Whereas in some formal microworlds AI systems have reached the highest human level of competence – the recent success of chess playing systems being a paradigmatic example, or there are knowledge‐based systems exhibiting human expert competence in narrow technical domains such as medical diagnostics etc., few systems exist surpassing the competence of the cockroach, for instance in moving around pursuing a goal in an unstructured world.

This is why most scientists see the great gap between the pure abstract intellectual tasks, on the one hand, and those that involve sensor motor interaction with the physical world, on the other. The editors of this volume, quite rightly, call for an emphasis on research on robotic agents. They blame the Turing Vision, that is the vision of a more disembodied, abstract, symbol‐processing intelligence. Robotic capacities have been extended to the Turing test and new approaches made. Indeed studies in robotics have not been neglected in this text and the section in group 1 on Motion Planning for Robots could be the basis for a conference in its own right. Similarly, in the Group 3 the section on Perceptual Robotics has a wealth of detail that could well have been enlarged upon but for the obvious constraints of both conference time and space in the published proceedings. The volume also has mention of the fuzzy and neurofuzzy approaches to robot control and it was disappointing to see only two papers on this essential topic. The papers published on Neural Networks (seven papers) could only be described as providing awareness of an approach to problems in a subsymbolic manner. Its strength will be as one perspective among others that should be part of a mutually supporting strategy for problem solution.

It is interesting to note the editors’ comments that the emphasis on perception and robotics had obtained a satisfactory response in terms of the number of submitted papers, compared with previous conferences.
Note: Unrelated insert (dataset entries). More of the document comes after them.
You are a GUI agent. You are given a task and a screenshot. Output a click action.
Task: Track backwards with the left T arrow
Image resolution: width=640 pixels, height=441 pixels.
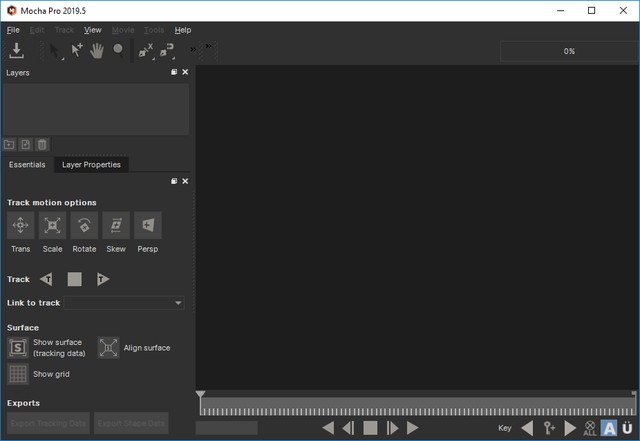tap(46, 280)
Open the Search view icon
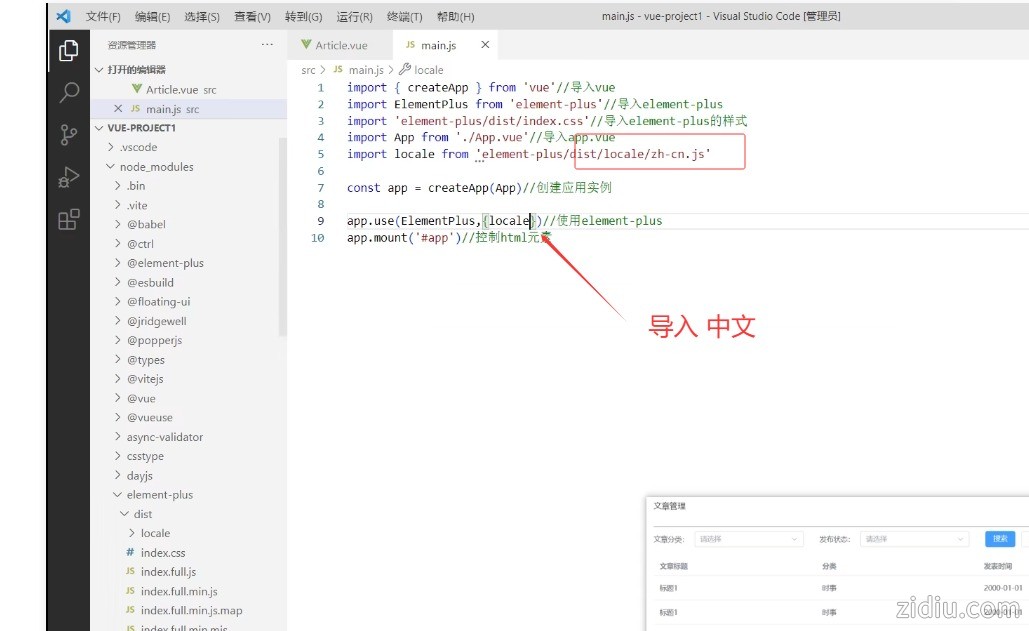 click(x=69, y=93)
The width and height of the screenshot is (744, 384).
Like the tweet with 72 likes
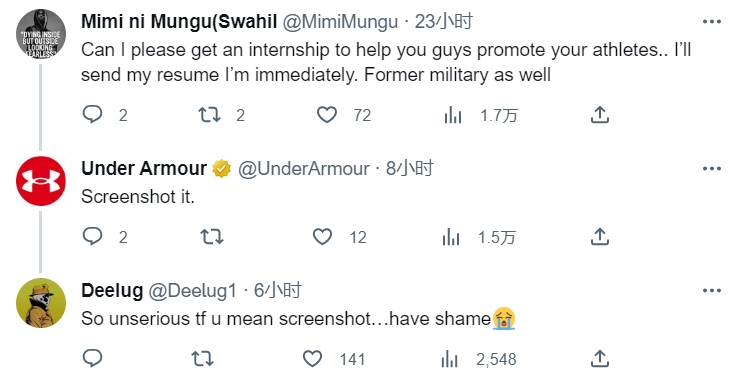coord(327,115)
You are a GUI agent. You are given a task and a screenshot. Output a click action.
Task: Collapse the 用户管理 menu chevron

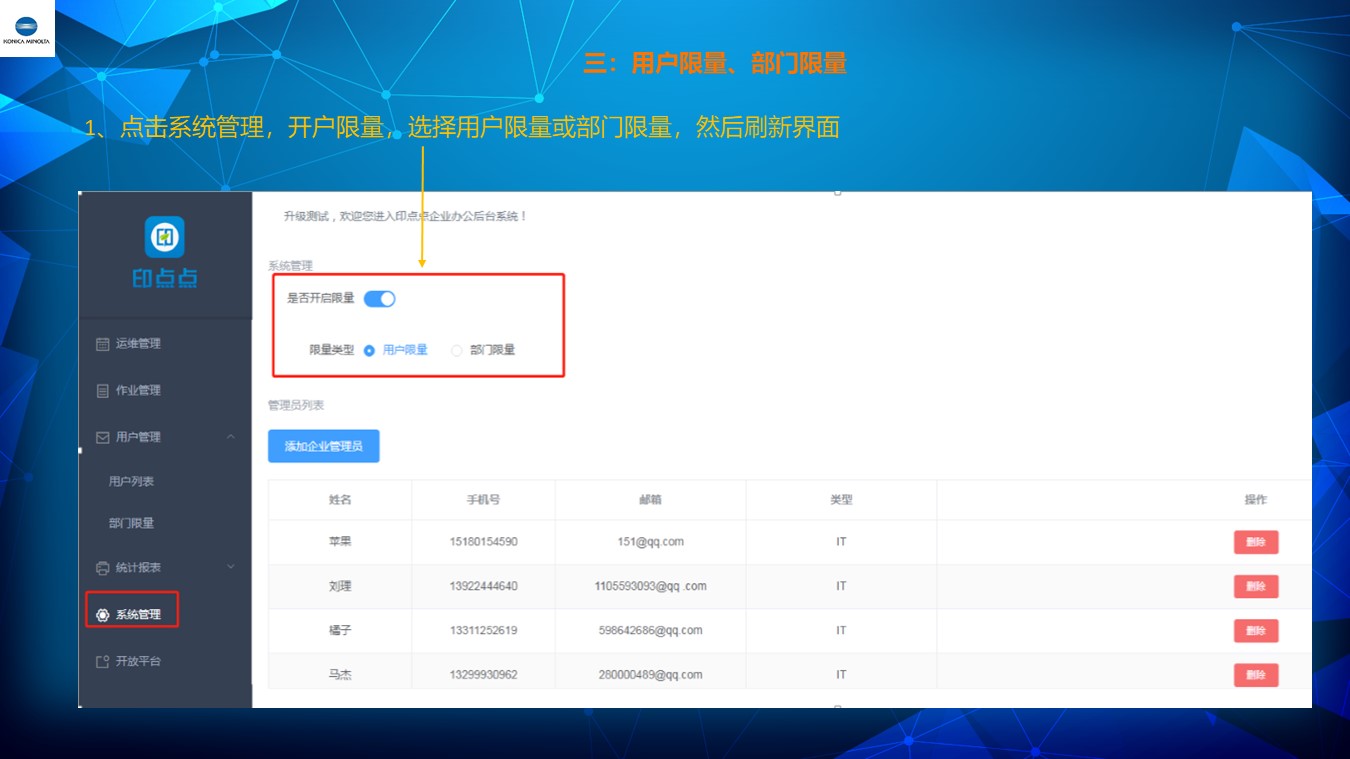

Not all of those published in this volume would have been selected by hard‐nosed journal editors in the robotics field for inclusion in their publications. Even so, this volume does follow the conference theme enthusiastically, and new methodologies, knowledge modelling and hybrid techniques were well focused and are truly representative of current activity in the fields.

The editors of the text are right in believing that the global assessment of these published contributions will be positive and it should certainly be recommended to researchers and developers in these fields. Since it is a representative “state‐of‐the‐art” volume its shelf life will be limited even so it does make a major contribution to Applied Artificial Intelligence and Knowledge Engineering and is worth consulting both for reference and for an overview of what is still a new and fascinating study area.